Black Hole Event Horizon Calculator

Calculator Inputs

Black hole mass

Mass unit

Dimensionless spin a* (0 to 1)

Normalized charge q (0 to 1)

Use a normalized value. A horizon exists only when a*² + q² ≤ 1.

Graph minimum mass multiplier

Graph maximum mass multiplier

Graph points

Reset

Example Data Table

Example	Mass (Solar Masses)	Spin a*	Outer Horizon (km)	Surface Area (km²)	Light Crossing (ms)
Stellar Black Hole	1.00	0.00	2.953339	1.096066e+2	0.019702560
Fast Rotating Black Hole	10.00	0.50	27.555032	1.022643e+4	0.183827383
Galactic Center Scale	4,300,000.00	0.90	9,117,440.872612	1.455005e+15	60,825.018303907

Formula Used

1) Gravitational radius

r_g = GM / c²

2) Schwarzschild radius

r_s = 2GM / c² = 2r_g

3) Kerr-Newman outer and inner horizons

r_± = r_g[1 ± √(1 − a*² − q²)]

4) Spin length scale

a = a* · r_g

5) Horizon area

A = 4π(r₊² + a²)

6) Average density and light-crossing time

ρ = M / [(4/3)πr₊³], t = 2r₊ / c

This page assumes a classical black hole geometry. It ignores accretion disks, magnetic fields, quantum gravity corrections, and environmental effects near real astrophysical systems.

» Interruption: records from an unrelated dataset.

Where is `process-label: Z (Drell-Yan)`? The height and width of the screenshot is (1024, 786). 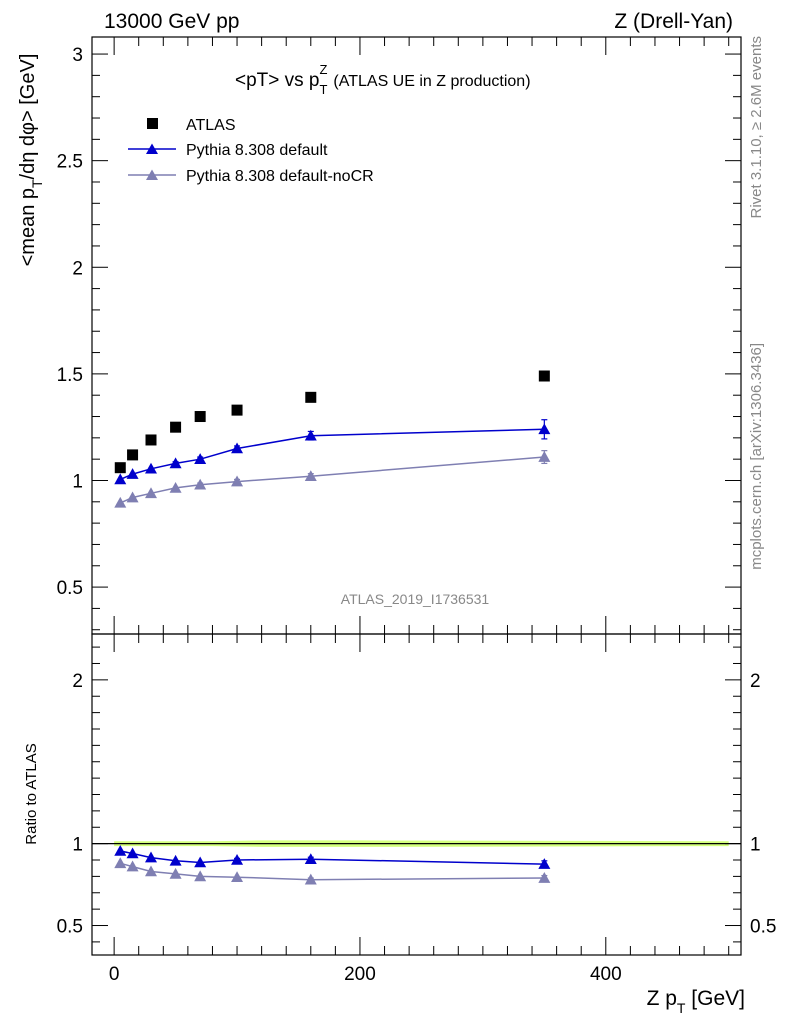 process-label: Z (Drell-Yan) is located at coordinates (674, 22).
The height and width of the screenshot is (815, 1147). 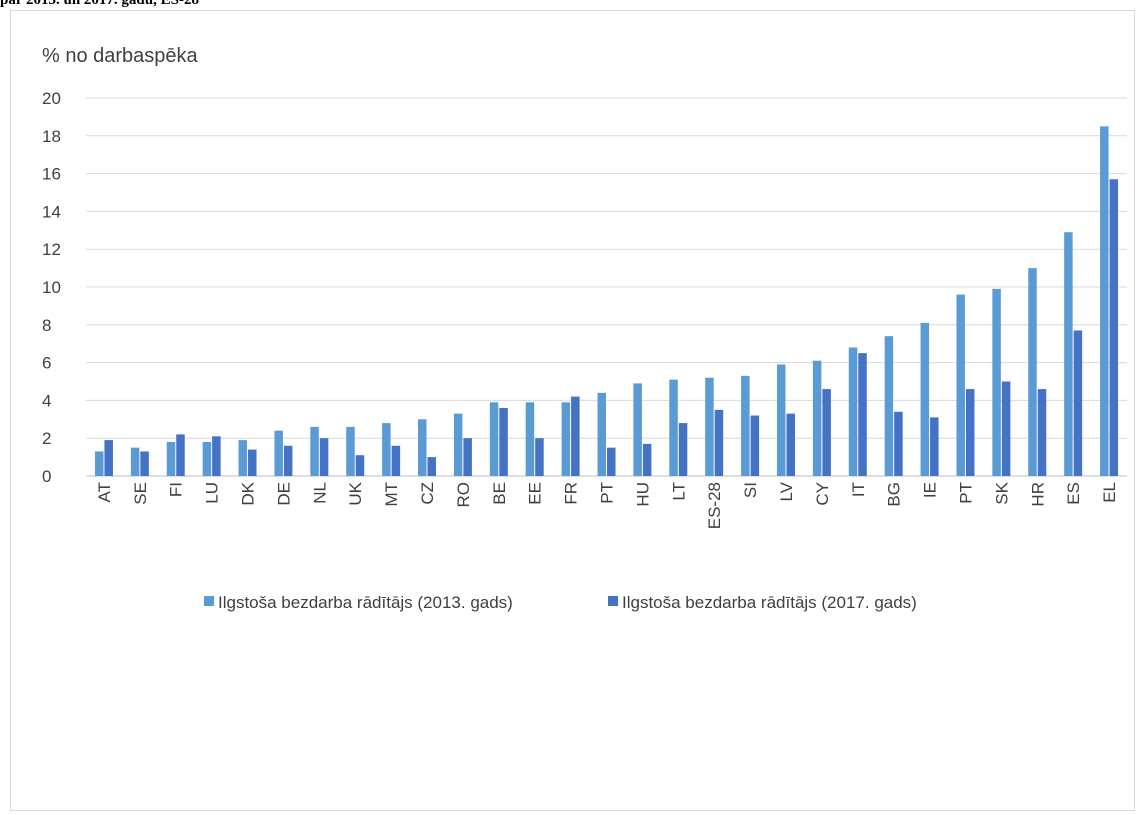 I want to click on legend-label: Ilgstoša bezdarba rādītājs (2017. gads), so click(x=770, y=602).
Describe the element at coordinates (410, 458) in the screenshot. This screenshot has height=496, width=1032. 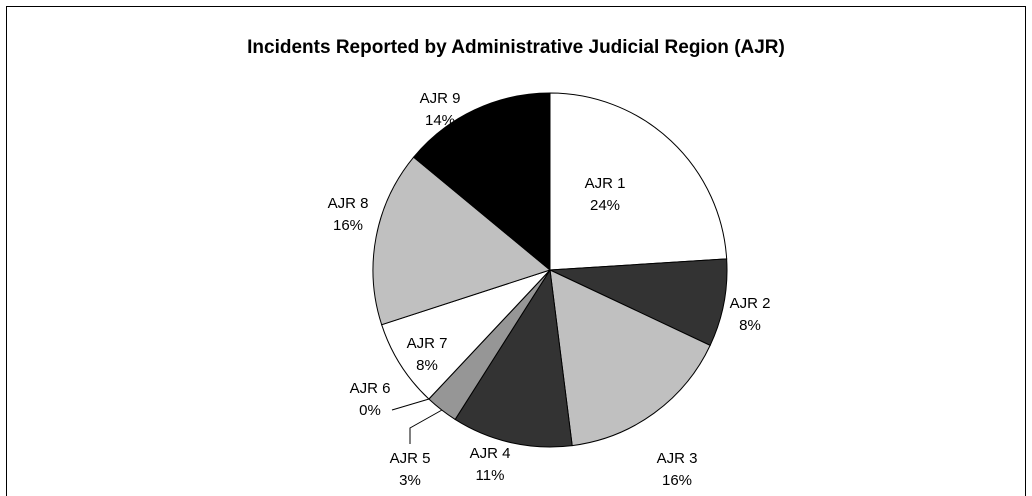
I see `slice-label: AJR 5` at that location.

How to Use This Calculator

Enter the black hole mass and choose its unit.
Set the dimensionless spin a*. Use 0 for a non-rotating case.
Enter the normalized charge q. Use 0 for an uncharged case.
Choose graph scan settings to compare horizon size across a mass range.
Press Calculate Event Horizon.
Read the results shown above the form, then review the graph and example table.
Use the CSV and PDF buttons to save the output for reports or coursework.

FAQs

1) What is an event horizon?

An event horizon is the boundary around a black hole where escape becomes impossible. Once light crosses that surface, no future path leads back outward.

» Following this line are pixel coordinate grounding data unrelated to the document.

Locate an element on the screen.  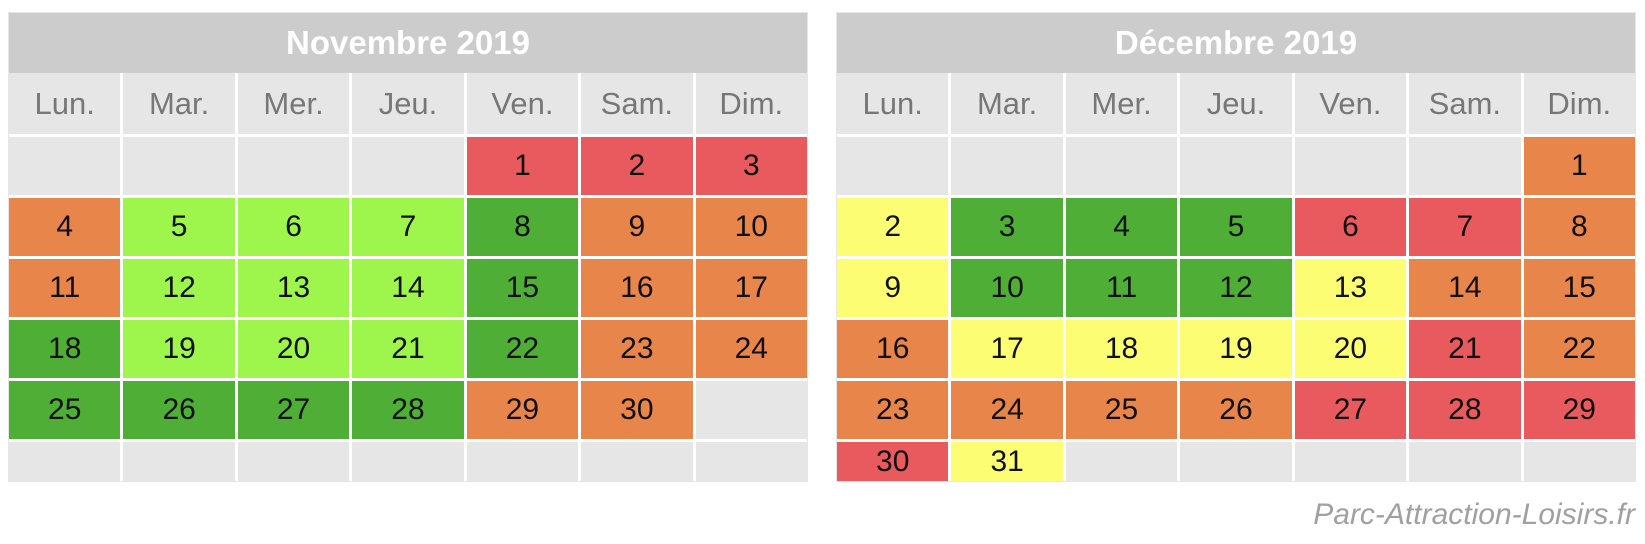
month-title: Décembre 2019 is located at coordinates (1236, 43).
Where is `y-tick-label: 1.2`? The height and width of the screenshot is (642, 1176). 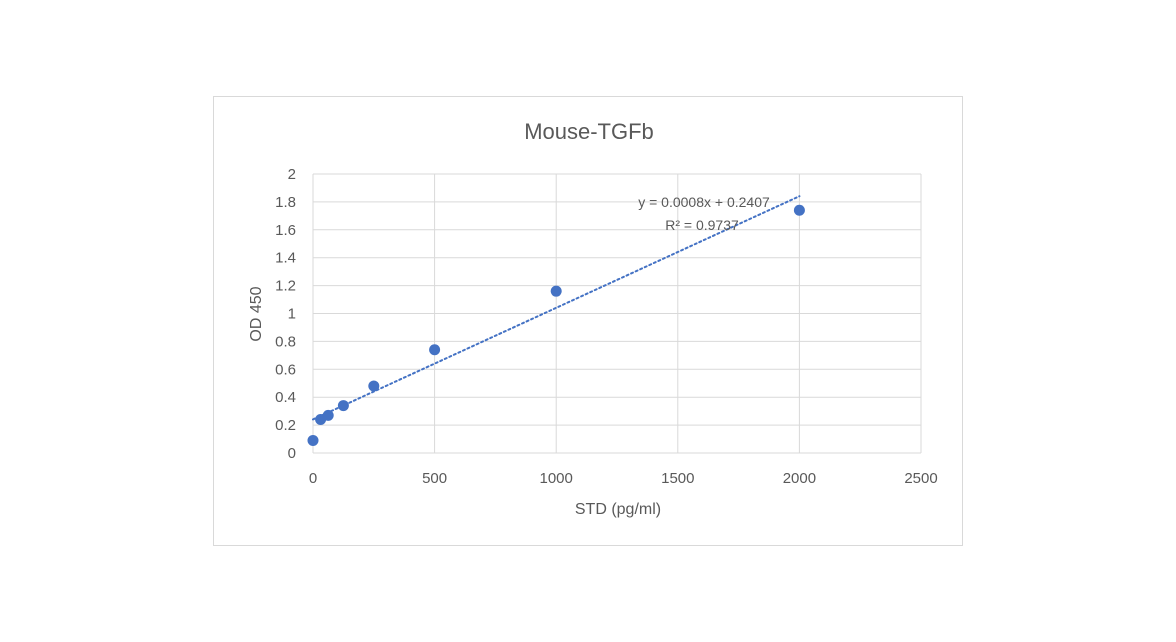
y-tick-label: 1.2 is located at coordinates (286, 286).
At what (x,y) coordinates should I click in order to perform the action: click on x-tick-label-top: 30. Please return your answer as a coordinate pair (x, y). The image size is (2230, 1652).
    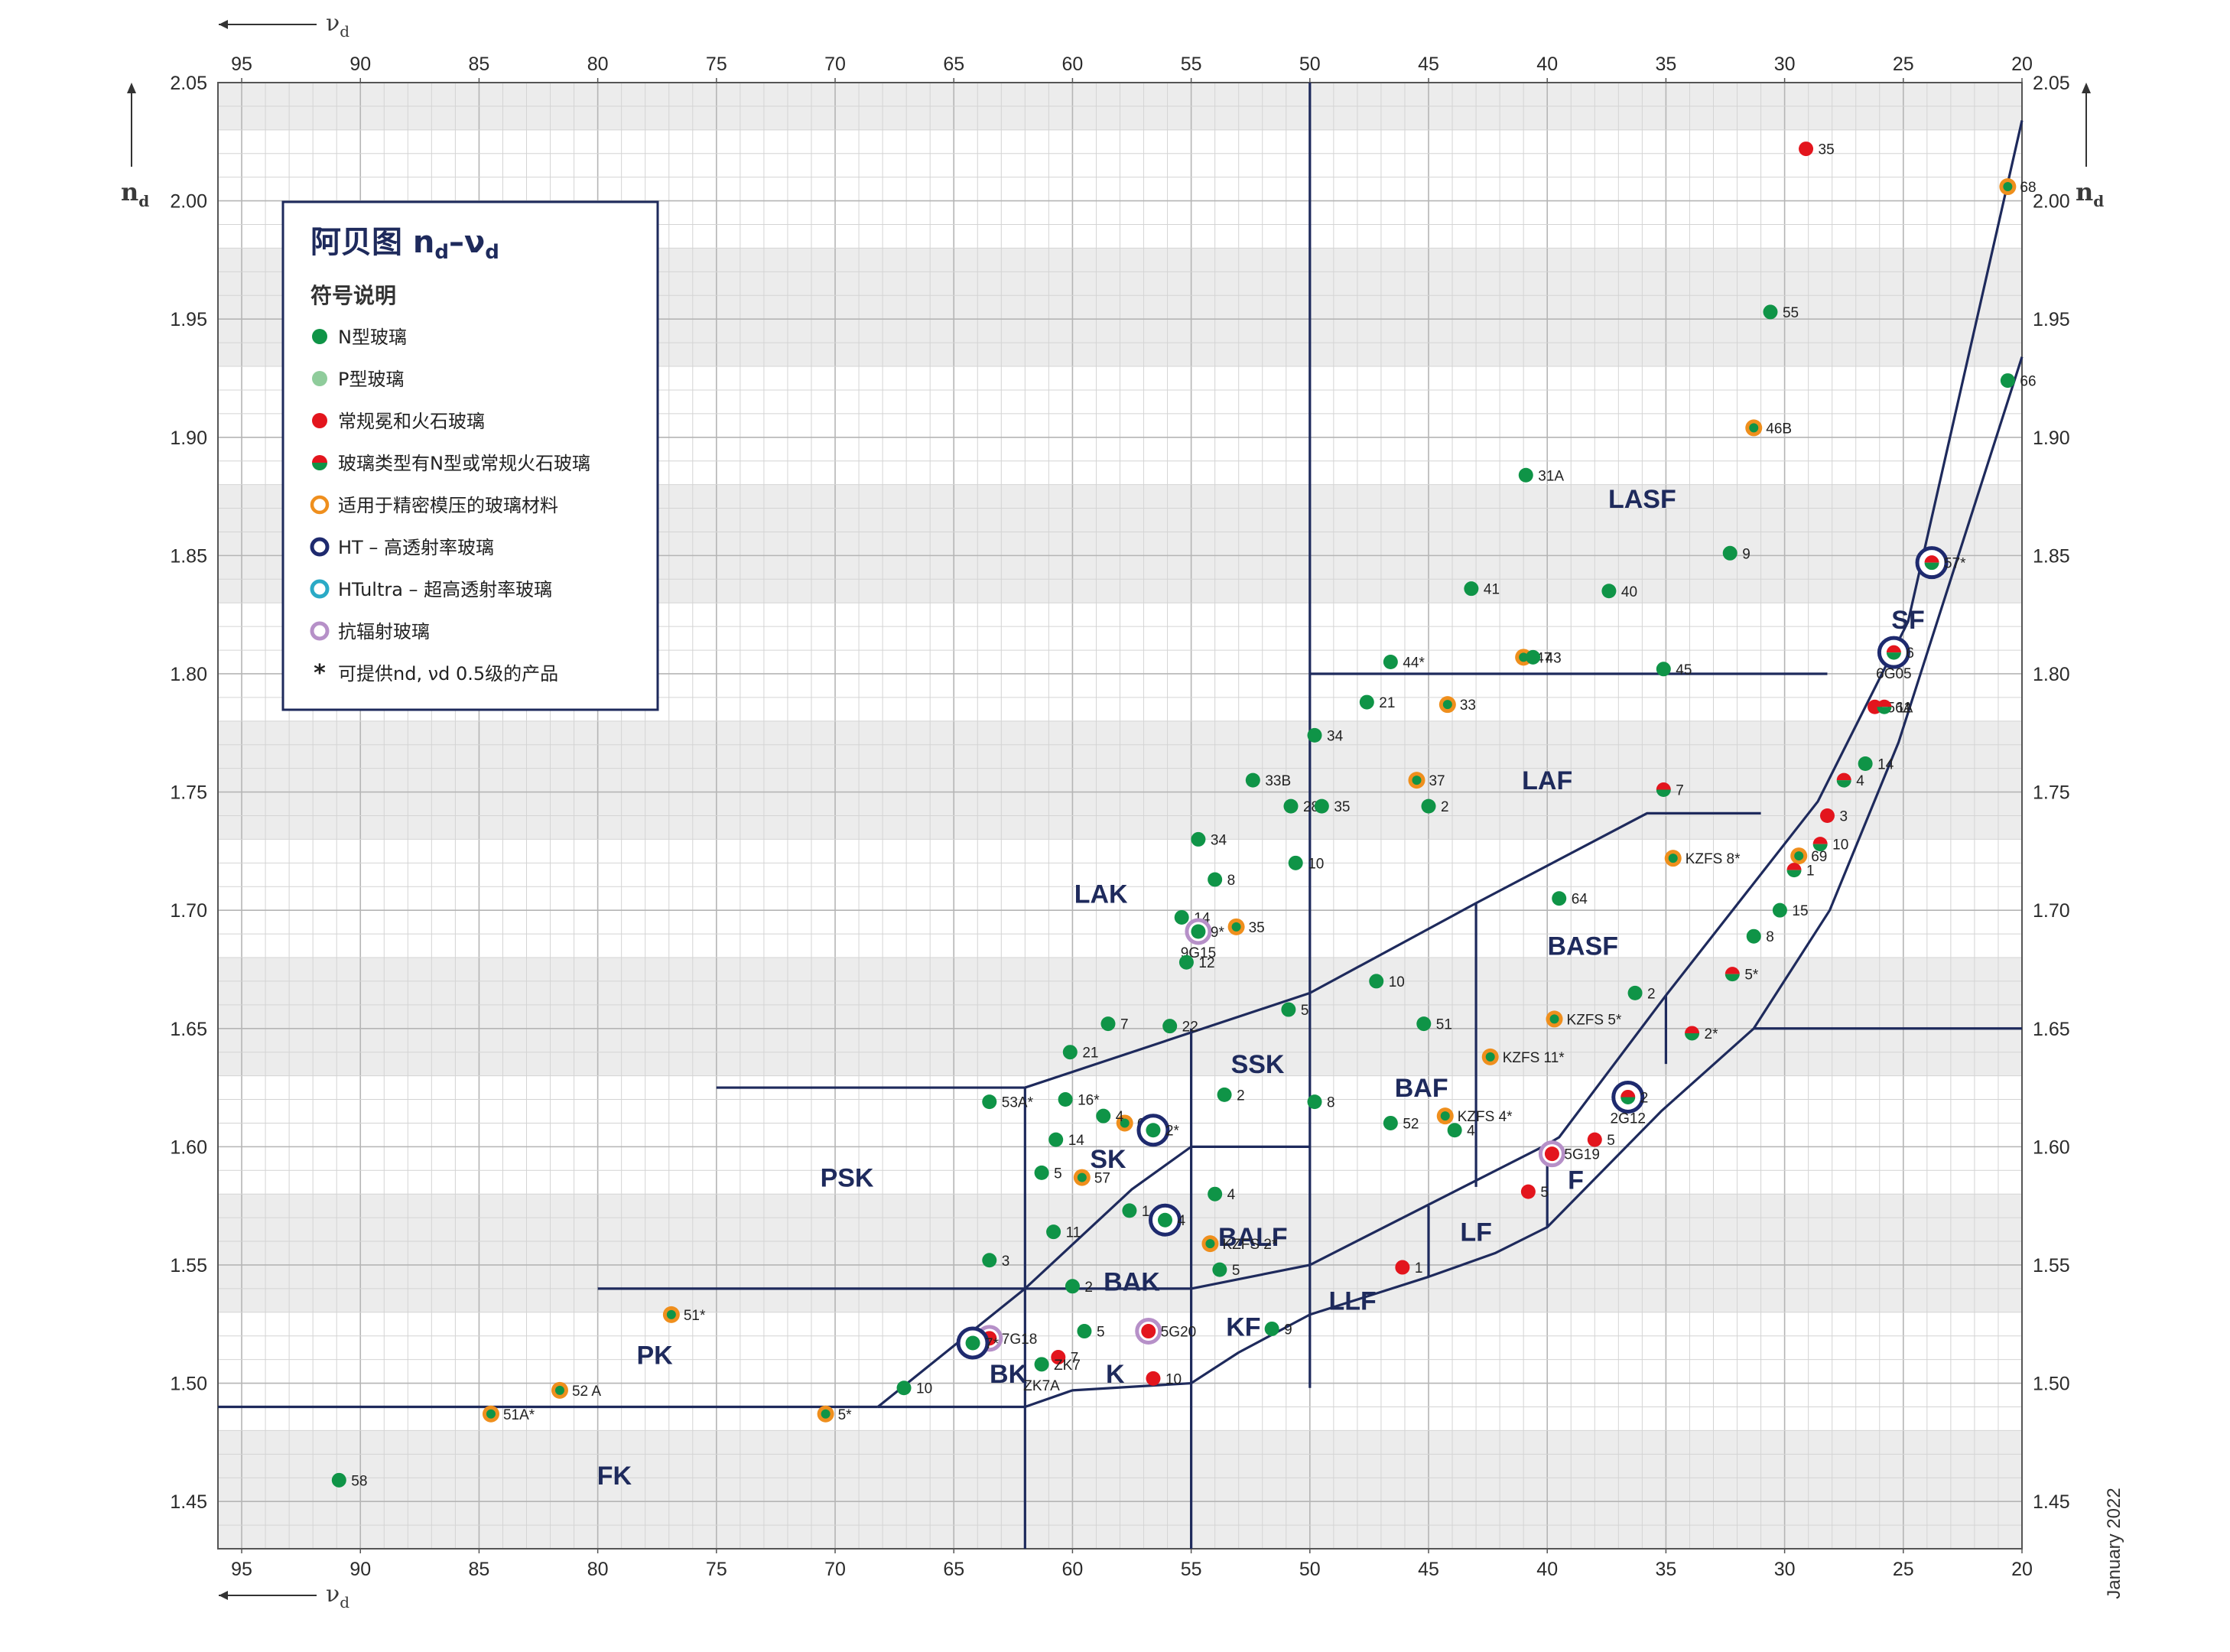
    Looking at the image, I should click on (1785, 64).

2) Why does the outer horizon differ from the Schwarzschild radius?

The Schwarzschild radius applies to a non-rotating, uncharged black hole. When spin or charge is added, the outer horizon shifts according to the Kerr-Newman geometry.

3) What does the spin parameter a* represent?

It is a dimensionless measure of rotation. A value of 0 means no spin, while values near 1 describe an extremely fast rotating black hole.

4) What does the charge parameter q represent?

This calculator uses a normalized charge parameter rather than Coulombs. It helps evaluate the classical horizon condition without forcing very large absolute charge inputs.

5) What happens when a*² + q² is greater than 1?

In the classical model, no event horizon forms. The calculator flags this case because the expression would imply a naked singularity rather than a valid black hole horizon.

6) Do real black holes keep large electric charge?

Probably not for long. Surrounding plasma and opposite charges would tend to neutralize them, so astrophysical black holes are expected to be nearly uncharged.

7) Can this replace a full general relativity simulation?

No. It is a fast analytical calculator for horizon metrics. Full simulations are needed for accretion physics, gravitational waves, lensing, and spacetime evolution.

8) Why can larger black holes have lower average density?

Horizon radius grows linearly with mass, but the equivalent enclosed volume grows cubically. That makes the average density decrease as mass increases.